State Considers Prohibiting Privately Owned Prisons

[AUDIO] Washington lawmakers in virtual Olympia are rethinking the state’s use of private detention facilities. Dan Frizzell from the House Democratic Caucus has more.

ORTIZ-SELF: “There are currently 22 states that have banned contracts with private prisons. I want Washington state to be number 23.”

Unlike some states where private prisons are a big business, the they’ve never gained much of a foothold in Washington. And, if Representative Lillian Ortiz-Self has her way, they never will. The Mukilteo Democrat says the industry gets bad marks from human rights organizations and doesn’t save taxpayers money. Her House Bill 1090 would for all practical purposes seal the industry’s fate in Washington.
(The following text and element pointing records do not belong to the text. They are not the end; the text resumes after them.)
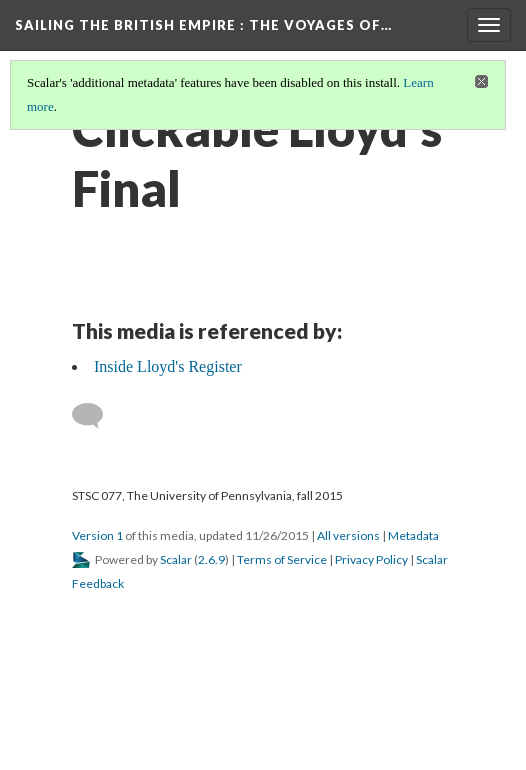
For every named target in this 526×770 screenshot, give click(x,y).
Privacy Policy (371, 559)
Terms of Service (282, 559)
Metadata (413, 535)
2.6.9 (211, 559)
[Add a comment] (96, 416)
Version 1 (97, 535)
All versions (348, 535)
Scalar (176, 559)
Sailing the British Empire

ORTIZ-SELF: “You know, there are some inherent basic needs that people are entitled to. Food. Water. Some sense of safety. And all of that is being compromised, and gets compromised, when your bottom dollar is to make a profit.”

There’s currently only one private jail in the state, the Northwest Detention Center in Tacoma. That controversial sixteen-hundred bed facility is owned by a corporation based in Boca Raton, Florida, and houses immigrants detained by ICE on the Tacoma tide flats. If Ortiz-Self’s bill becomes law, the center could remain in business until its current contract ran its course, but would be required to shut its doors for good at that time. In Olympia, I’m Dan Frizzell.